Anyway, my light now works great with the dented cell and the fixed, shorter than normal, 18350 tube. In fact, I like this light so much, I just ordered a second one with the same Nichia 219C emitters. You can’t beat the price of $29 Bangood has going now on the S43S.
Why a second you might ask? By having two lights, I can have two ready to go, one with the short tube for EDC, easier to carry use, and the other, with a 18650 tube for when more extended capacity is necessary. I will replace the 18350 tube I just fixed and accidentally shorted with the tube that comes with new light. Hopefully, the new tube will not have issues and allow me to use undented 18350 cells. We will see.
Jason, I have both the S43 and the S43S, both have a solid contact in the head and dual springs in the tail - see below
Why do my undented cells only work correctly when I find the sweet spot for tightening. Only if I tighten fully the light misbehaves. If I back off from fully tight, I can get it sometimes to work correctly.
Therefore, I am not following you when you say that the head and tail cap can’t be tighted down all the way. That might be true if the cell was way too long. But my cell can’t be way too long if just a small dent fixes things. Furthermore, as I just said, because it will work sometimes with an undented cell when head and tail are NOT tight.

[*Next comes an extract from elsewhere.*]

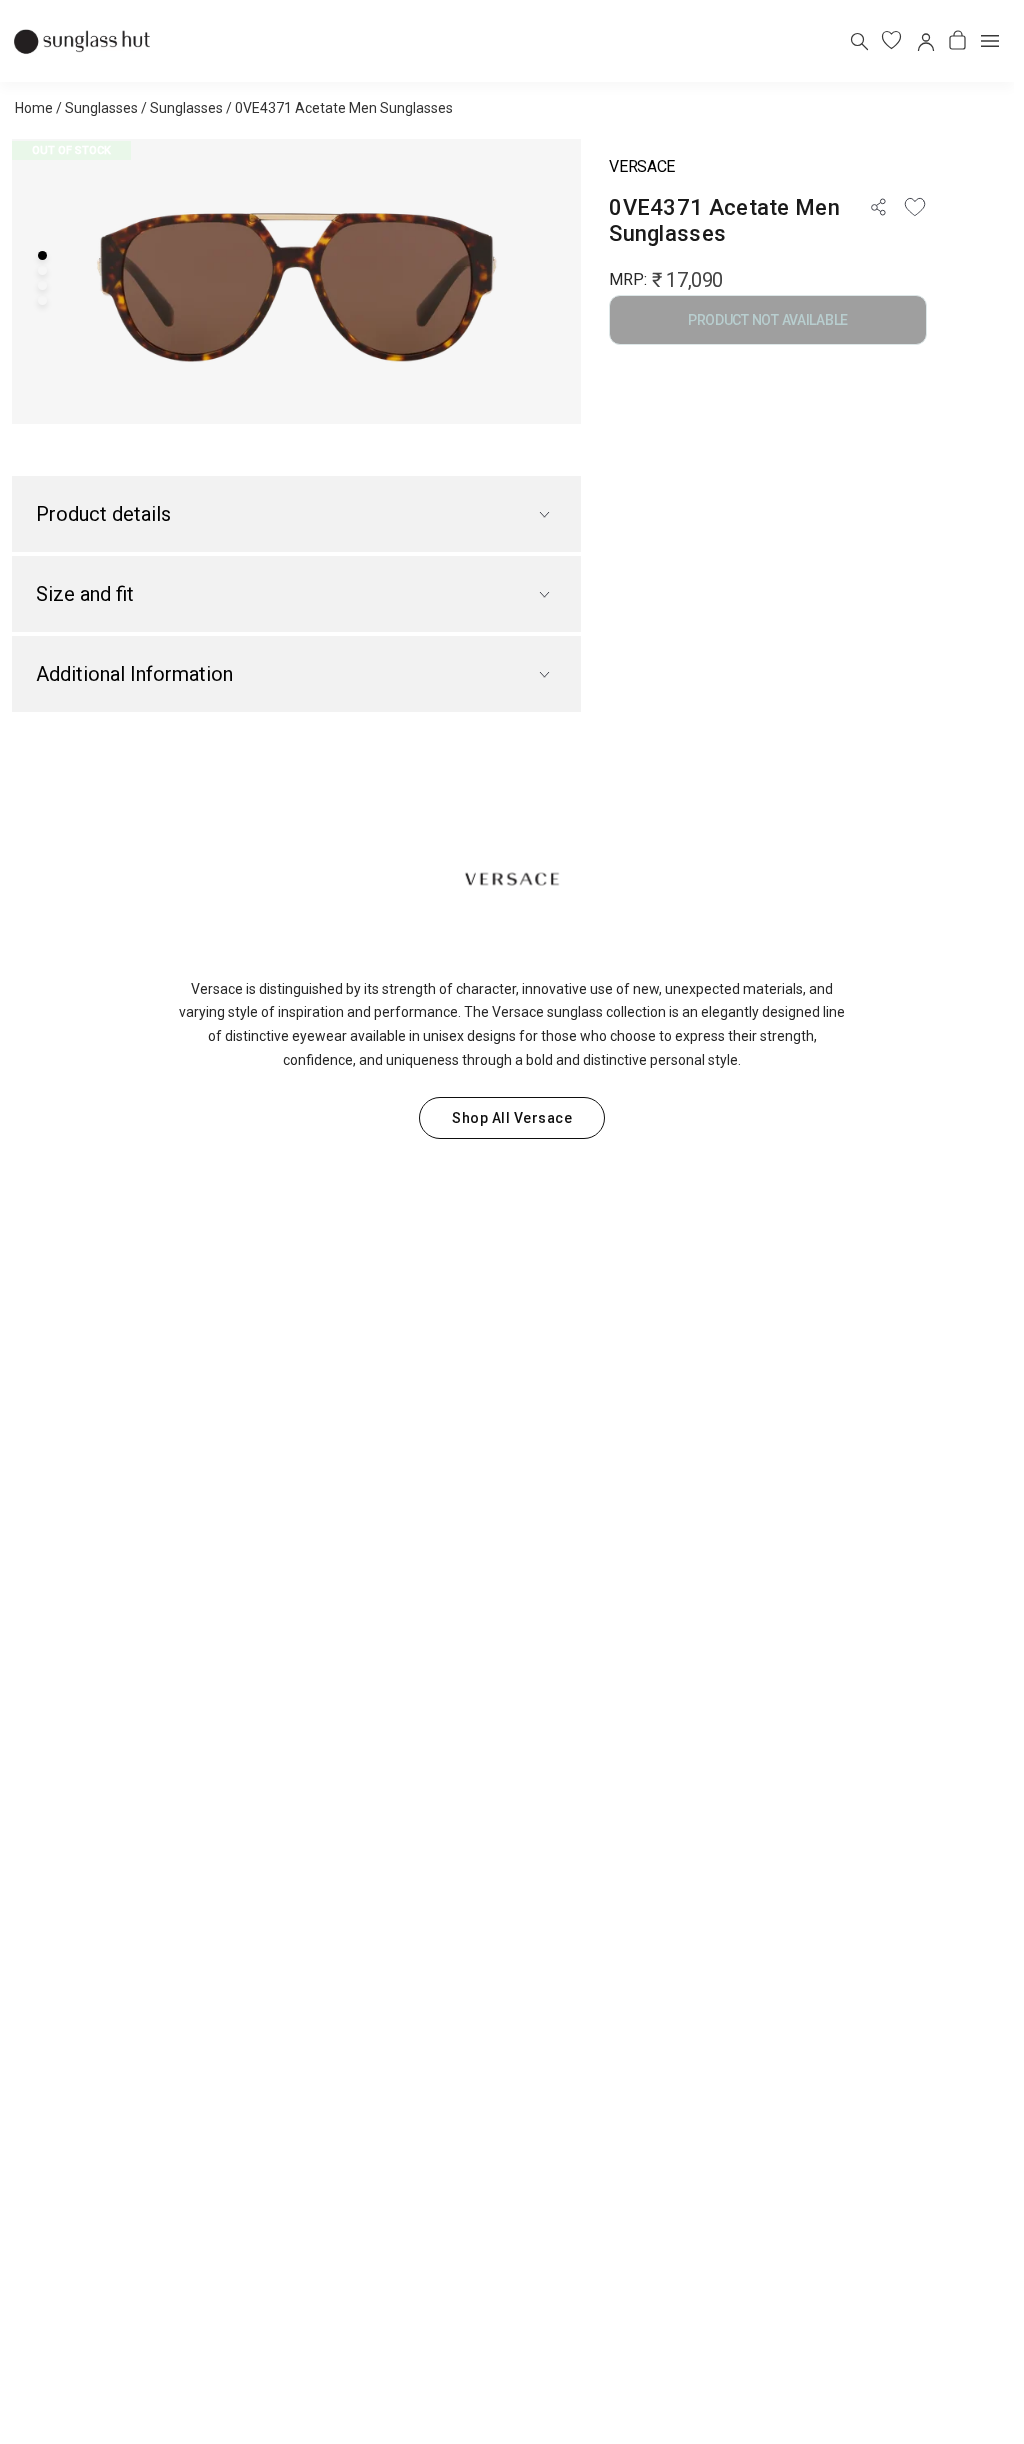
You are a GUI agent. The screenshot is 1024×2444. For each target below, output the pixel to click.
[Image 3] (42, 285)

So could my undented cell, sandwiched between the solid head contact and fully compressed spring in the tail, be placing undue pressure on the boards controlling the light when head and tail are fully tight? Otherwise, how would you explain that loosening the head or tail might get it to work correctly?
Neat, it looks like they changed production at some point.
That is bizarre and doesn’t really make sense. Maybe someone has a theory?
question-i want to change the nichias with quad xpl neutral…anyone tried it already? where in Europe we can buy in this size quad mcpbs with leds? ME is too far and too expensive,thanks.
You can swap the LED’s on the mcpcb and it will work just fine.
If you want to order an mcpcb with the LED’s already installed that could be a problem. The mcpcb is custom as far as I know.
okok…i would do it…but i check the fasttech……where they are available.is this size ok?will it fit on the star and under the optic?
That would be VERY hard to make work in this light. The stock mcpcb is all one piece with 4 LED’s mounted on it.
It would be far simpler to just reflow new LED’s onto it.
okok….iam looking for them on fasttech…dont see them?